Never try to optimize for "lawyer" and "doctor" on the same page as two different keywords. If you are trying to optimize for "the doctor of a lawyer" long tail term, that's fine. But if you hope to stand a chance in hell of showing up for either ,they need to share term vectors. In old fashion terms, they need to be related.

But it's more than just being related. Lawyers and doctors are technically related terms because they are both professionals. You could probably find some sort of relationship between almost any two terms. That's not enough for a search engine to work with. A search engine will decide that terms are related using semantic co-occurrence, which means they keep showing up on the same pages/paragraphs together. Semantic co-occurrence is the basic building block of term vector analysis.

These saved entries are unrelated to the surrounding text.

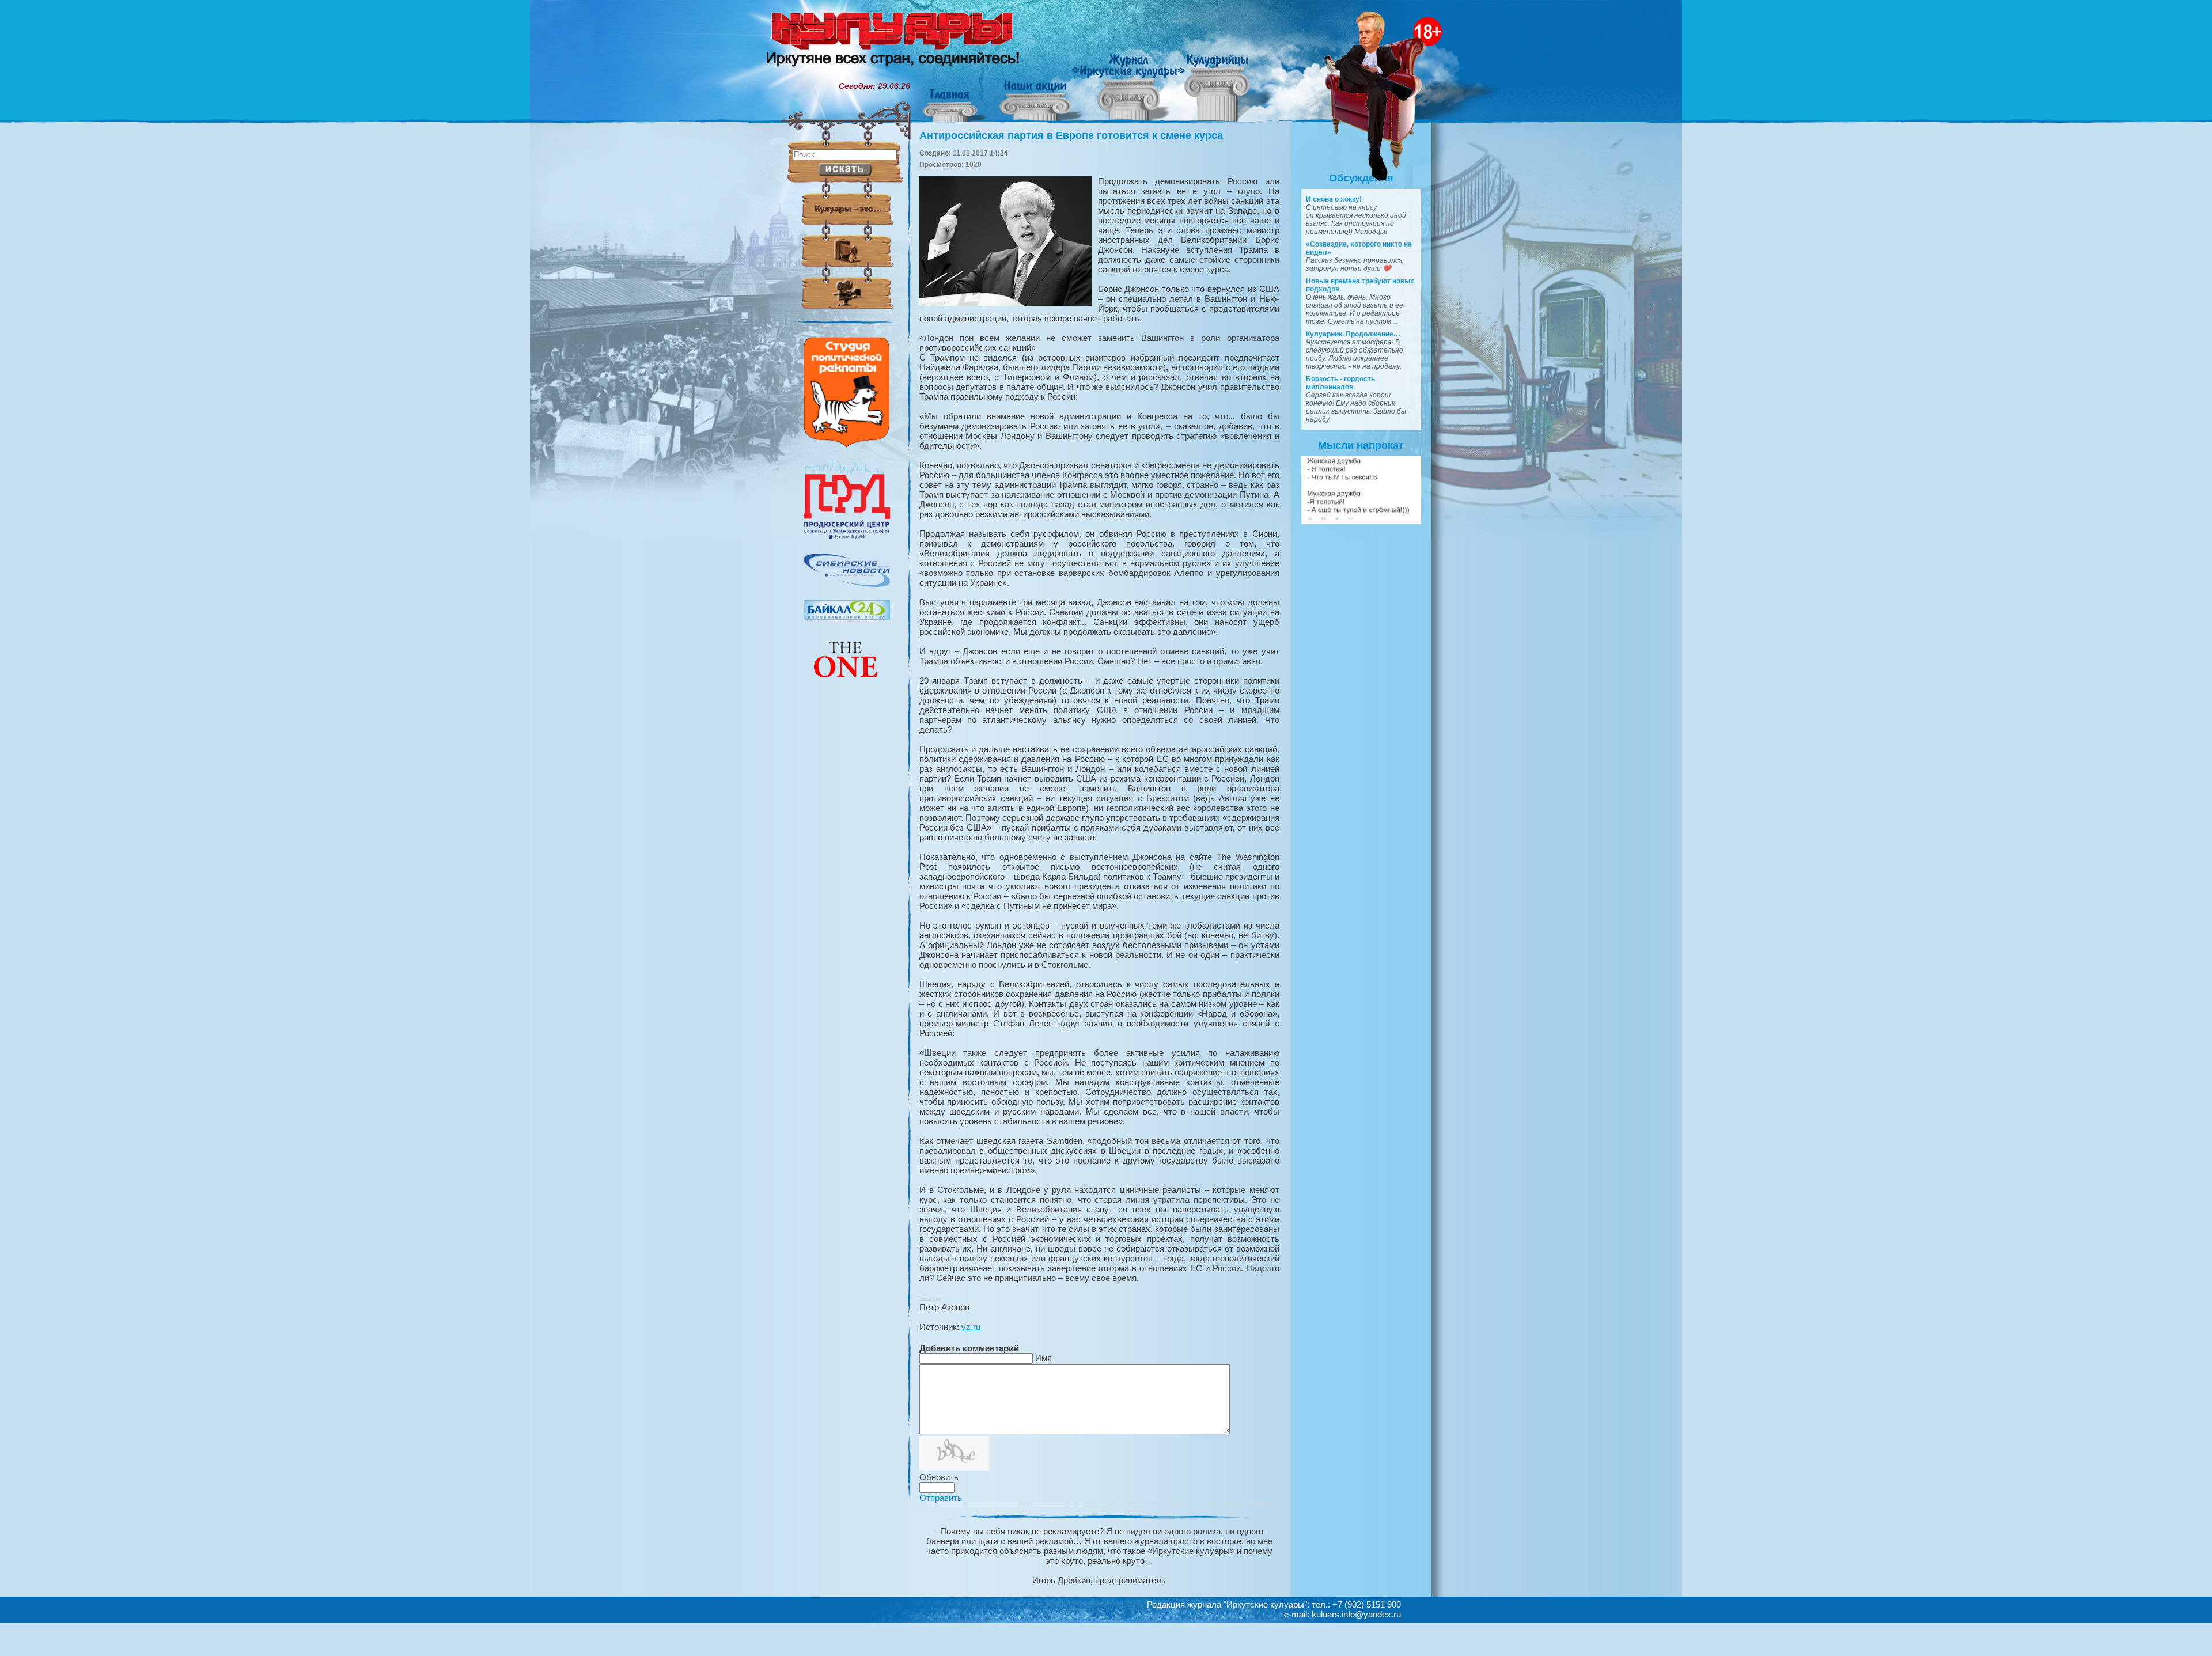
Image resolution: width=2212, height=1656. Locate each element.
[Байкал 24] (847, 617)
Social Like (930, 1299)
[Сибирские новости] (847, 584)
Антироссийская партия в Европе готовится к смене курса (1071, 135)
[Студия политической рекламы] (847, 444)
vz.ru (970, 1327)
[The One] (847, 685)
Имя (1043, 1358)
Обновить (939, 1477)
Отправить (940, 1498)
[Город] (847, 537)
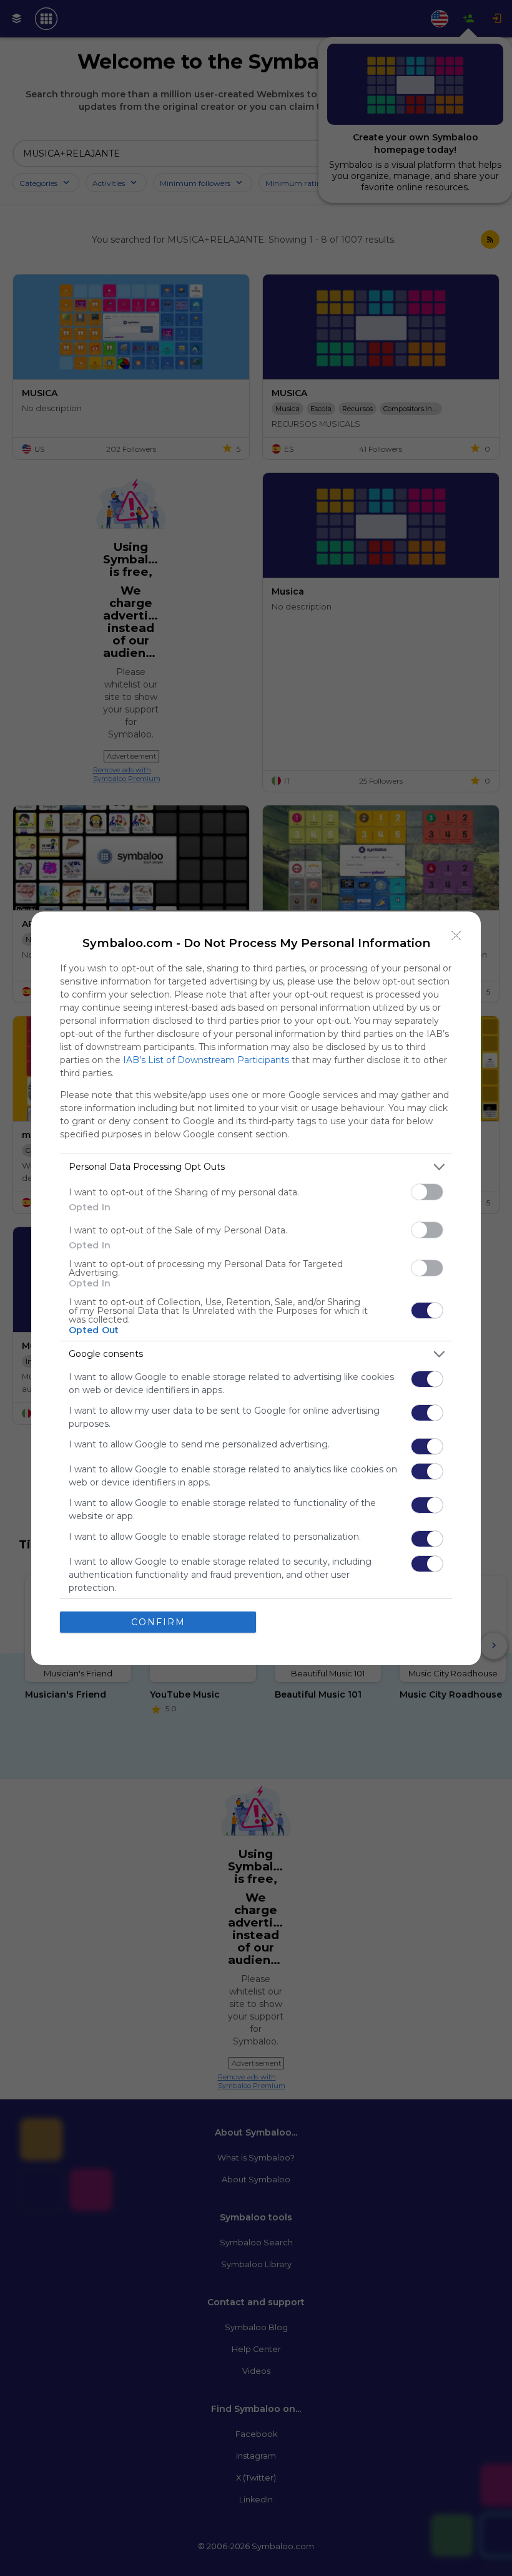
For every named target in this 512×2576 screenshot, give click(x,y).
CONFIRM (158, 1622)
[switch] (427, 1192)
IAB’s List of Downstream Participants (206, 1060)
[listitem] (256, 1167)
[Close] (456, 936)
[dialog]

So you should not optimize for "related" search terms on a page, which is too vague. You should optimize for search terms that either very frequently show up together normally (i.e. each is a term vector for the other) or that have a nearly identical term vector space between them.



stoney said...

Ian, we've had a lot of success optimizing a page for a single core term with a plethora of qualifiers. So if we were going after "lawyer" then some qualifiers might be "divorce lawyer", "family lawyer" "kid lawyer", etc. Of course, lawer is a bit general so we might do "divorce lawyer" and a handful of qualifiers that come up in our keyword research.

Ian McAnerin said...

Hi stoney!

I've done a fair amount of work in the legal area and it's true that since many of the pages are selling a legal service, you can put terms like "kid", "divorce", etc.

If you test it, though, you will almost certainly find that pages that are related to an area of law that use similar term vectors will do better.

For example, group qualifiers like kid, family, and divorce on one page, and terms like real estate, contract and company law on another.

Term vectors for family law include things like "parent", "divorced", "child" and so forth, and these are shared by "kid lawyer" and "divorce lawyer".

Likewise, term vectors for "corporate law" tend to be things like "company", "state", and "contract". Use of these terms on a page about divorce law messes up your message, to both the reader and the search engine.

If you look, you will probably find that you have naturally combined these similar concepts already on the site, simply because it seemed logical to do so at the time. This is why search engines use TVA - it mirrors what humans do naturally.

If you are mixing up terms with very different term vectors, I recommend you try separating them into groups that use similar TV's and take a look at the results. As long as you don't mess up PR or something in the process, I think you will be pleasantly surprised at the result.



Anonymous said...

Great example especially on the lawyer term vectors. Are term vectors and semantic mapping the same idea?

Ian McAnerin said...

Dave, it's very similar to semantic mapping, in that you'll see that most of the words are related. SM would be a good start.

However, TVA takes it a step further. Do you know whatg one of the term vectors for "online pharmacy" is? "800".

Why 800? Because reputable pharmacies usually have a 1-800 number on their pages and it's common enough to become a term vector. This is not something that SM would probably let you guess at.

Unfortunately, there are no publicly available tools that can give you true term vectors, so semantic mapping is probably as close as you can get without a custom utility - but double check your terms against the real content of sites that show up well for the term.